***** Data provided
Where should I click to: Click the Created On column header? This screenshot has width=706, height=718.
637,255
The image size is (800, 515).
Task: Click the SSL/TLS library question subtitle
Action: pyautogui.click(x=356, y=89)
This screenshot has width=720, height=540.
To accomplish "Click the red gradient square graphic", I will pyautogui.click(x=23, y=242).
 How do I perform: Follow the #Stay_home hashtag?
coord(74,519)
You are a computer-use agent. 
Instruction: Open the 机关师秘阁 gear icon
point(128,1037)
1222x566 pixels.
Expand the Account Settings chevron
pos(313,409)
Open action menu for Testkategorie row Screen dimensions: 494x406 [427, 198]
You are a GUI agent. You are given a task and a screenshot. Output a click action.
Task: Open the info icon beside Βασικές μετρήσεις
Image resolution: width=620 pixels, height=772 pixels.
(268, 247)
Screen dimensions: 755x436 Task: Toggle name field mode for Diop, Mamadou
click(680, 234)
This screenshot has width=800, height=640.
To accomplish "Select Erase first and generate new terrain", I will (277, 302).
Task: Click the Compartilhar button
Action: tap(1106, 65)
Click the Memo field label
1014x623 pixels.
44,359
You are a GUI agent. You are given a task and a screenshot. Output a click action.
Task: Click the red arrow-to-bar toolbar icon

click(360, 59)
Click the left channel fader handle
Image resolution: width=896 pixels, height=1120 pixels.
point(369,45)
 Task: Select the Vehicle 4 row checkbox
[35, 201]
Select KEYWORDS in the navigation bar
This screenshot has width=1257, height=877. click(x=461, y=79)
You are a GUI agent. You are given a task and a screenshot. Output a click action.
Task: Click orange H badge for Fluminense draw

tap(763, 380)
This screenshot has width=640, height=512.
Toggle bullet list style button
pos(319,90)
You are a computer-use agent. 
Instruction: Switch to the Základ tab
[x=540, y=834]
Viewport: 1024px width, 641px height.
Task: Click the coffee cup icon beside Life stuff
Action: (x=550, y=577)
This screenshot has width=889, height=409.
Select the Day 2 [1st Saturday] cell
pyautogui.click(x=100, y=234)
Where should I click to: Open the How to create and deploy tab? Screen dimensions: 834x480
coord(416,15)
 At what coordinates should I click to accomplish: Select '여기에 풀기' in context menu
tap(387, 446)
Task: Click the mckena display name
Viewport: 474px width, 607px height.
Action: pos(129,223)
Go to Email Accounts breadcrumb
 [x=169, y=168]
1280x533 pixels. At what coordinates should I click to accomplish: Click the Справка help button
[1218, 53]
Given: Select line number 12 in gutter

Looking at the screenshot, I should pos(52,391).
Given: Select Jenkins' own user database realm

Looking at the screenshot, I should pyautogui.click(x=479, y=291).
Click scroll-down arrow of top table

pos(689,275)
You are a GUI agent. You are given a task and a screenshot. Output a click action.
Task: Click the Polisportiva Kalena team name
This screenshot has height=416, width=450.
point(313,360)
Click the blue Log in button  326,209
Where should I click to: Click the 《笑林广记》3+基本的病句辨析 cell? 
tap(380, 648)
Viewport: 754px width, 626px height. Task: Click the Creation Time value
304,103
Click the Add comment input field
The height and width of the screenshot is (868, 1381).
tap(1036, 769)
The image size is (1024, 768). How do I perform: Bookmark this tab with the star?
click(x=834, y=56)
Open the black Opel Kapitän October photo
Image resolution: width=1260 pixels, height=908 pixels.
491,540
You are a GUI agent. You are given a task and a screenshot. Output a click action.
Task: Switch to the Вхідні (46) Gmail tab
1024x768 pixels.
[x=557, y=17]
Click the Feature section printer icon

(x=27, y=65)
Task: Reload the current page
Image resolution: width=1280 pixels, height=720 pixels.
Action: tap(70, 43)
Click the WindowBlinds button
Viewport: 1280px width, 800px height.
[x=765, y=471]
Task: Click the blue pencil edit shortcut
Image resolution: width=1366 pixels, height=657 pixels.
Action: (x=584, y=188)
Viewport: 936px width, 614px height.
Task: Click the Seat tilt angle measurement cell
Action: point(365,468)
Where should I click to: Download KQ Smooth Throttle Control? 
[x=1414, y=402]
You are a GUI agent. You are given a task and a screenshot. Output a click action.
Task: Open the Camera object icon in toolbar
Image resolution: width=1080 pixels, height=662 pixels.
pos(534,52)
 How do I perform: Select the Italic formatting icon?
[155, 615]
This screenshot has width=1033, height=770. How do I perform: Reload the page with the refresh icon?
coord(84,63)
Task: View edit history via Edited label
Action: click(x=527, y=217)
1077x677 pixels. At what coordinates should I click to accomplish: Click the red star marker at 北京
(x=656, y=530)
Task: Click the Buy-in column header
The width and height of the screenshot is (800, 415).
**********
→ Exercise instructions
Starting from the first line above, copy the data through to the last line exactly.

→ Solved exercise
Where should I click to: Click the Created On column header? This screenshot has width=706, height=718.
637,255
The image size is (800, 515).
Task: Click the SSL/TLS library question subtitle
Action: pyautogui.click(x=356, y=89)
This screenshot has width=720, height=540.
To accomplish "Click the red gradient square graphic", I will pyautogui.click(x=23, y=242).
 How do I perform: Follow the #Stay_home hashtag?
coord(74,519)
You are a computer-use agent. 
Instruction: Open the 机关师秘阁 gear icon
point(128,1037)
1222x566 pixels.
Expand the Account Settings chevron
pos(313,409)
Open action menu for Testkategorie row Screen dimensions: 494x406 [427, 198]
You are a GUI agent. You are given a task and a screenshot. Output a click action.
Task: Open the info icon beside Βασικές μετρήσεις
Image resolution: width=620 pixels, height=772 pixels.
(268, 247)
Screen dimensions: 755x436 Task: Toggle name field mode for Diop, Mamadou
click(680, 234)
This screenshot has width=800, height=640.
To accomplish "Select Erase first and generate new terrain", I will (277, 302).
Task: Click the Compartilhar button
Action: tap(1106, 65)
Click the Memo field label
1014x623 pixels.
44,359
You are a GUI agent. You are given a task and a screenshot. Output a click action.
Task: Click the red arrow-to-bar toolbar icon

click(360, 59)
Click the left channel fader handle
Image resolution: width=896 pixels, height=1120 pixels.
point(369,45)
 Task: Select the Vehicle 4 row checkbox
[35, 201]
Select KEYWORDS in the navigation bar
This screenshot has width=1257, height=877. click(x=461, y=79)
You are a GUI agent. You are given a task and a screenshot. Output a click action.
Task: Click orange H badge for Fluminense draw

tap(763, 380)
This screenshot has width=640, height=512.
Toggle bullet list style button
pos(319,90)
You are a computer-use agent. 
Instruction: Switch to the Základ tab
[x=540, y=834]
Viewport: 1024px width, 641px height.
Task: Click the coffee cup icon beside Life stuff
Action: (x=550, y=577)
This screenshot has width=889, height=409.
Select the Day 2 [1st Saturday] cell
pyautogui.click(x=100, y=234)
Where should I click to: Open the How to create and deploy tab? Screen dimensions: 834x480
coord(416,15)
 At what coordinates should I click to accomplish: Select '여기에 풀기' in context menu
tap(387, 446)
Task: Click the mckena display name
Viewport: 474px width, 607px height.
Action: pos(129,223)
Go to Email Accounts breadcrumb
 [x=169, y=168]
1280x533 pixels. At what coordinates should I click to accomplish: Click the Справка help button
[1218, 53]
Given: Select line number 12 in gutter

Looking at the screenshot, I should pos(52,391).
Given: Select Jenkins' own user database realm

Looking at the screenshot, I should pyautogui.click(x=479, y=291).
Click scroll-down arrow of top table

pos(689,275)
You are a GUI agent. You are given a task and a screenshot. Output a click action.
Task: Click the Polisportiva Kalena team name
This screenshot has height=416, width=450.
point(313,360)
Click the blue Log in button  326,209
Where should I click to: Click the 《笑林广记》3+基本的病句辨析 cell? 
tap(380, 648)
Viewport: 754px width, 626px height. Task: Click the Creation Time value
304,103
Click the Add comment input field
The height and width of the screenshot is (868, 1381).
tap(1036, 769)
The image size is (1024, 768). How do I perform: Bookmark this tab with the star?
click(x=834, y=56)
Open the black Opel Kapitän October photo
Image resolution: width=1260 pixels, height=908 pixels.
491,540
You are a GUI agent. You are given a task and a screenshot. Output a click action.
Task: Switch to the Вхідні (46) Gmail tab
1024x768 pixels.
[x=557, y=17]
Click the Feature section printer icon

(x=27, y=65)
Task: Reload the current page
Image resolution: width=1280 pixels, height=720 pixels.
Action: tap(70, 43)
Click the WindowBlinds button
Viewport: 1280px width, 800px height.
[x=765, y=471]
Task: Click the blue pencil edit shortcut
Image resolution: width=1366 pixels, height=657 pixels.
Action: (x=584, y=188)
Viewport: 936px width, 614px height.
Task: Click the Seat tilt angle measurement cell
Action: point(365,468)
Where should I click to: Download KQ Smooth Throttle Control? 
[x=1414, y=402]
You are a GUI agent. You are given a task and a screenshot. Output a click action.
Task: Open the Camera object icon in toolbar
Image resolution: width=1080 pixels, height=662 pixels.
pos(534,52)
 How do I perform: Select the Italic formatting icon?
[155, 615]
This screenshot has width=1033, height=770. How do I perform: Reload the page with the refresh icon?
coord(84,63)
Task: View edit history via Edited label
Action: click(x=527, y=217)
1077x677 pixels. At what coordinates should I click to accomplish: Click the red star marker at 北京
(x=656, y=530)
Task: Click the Buy-in column header
The width and height of the screenshot is (800, 415).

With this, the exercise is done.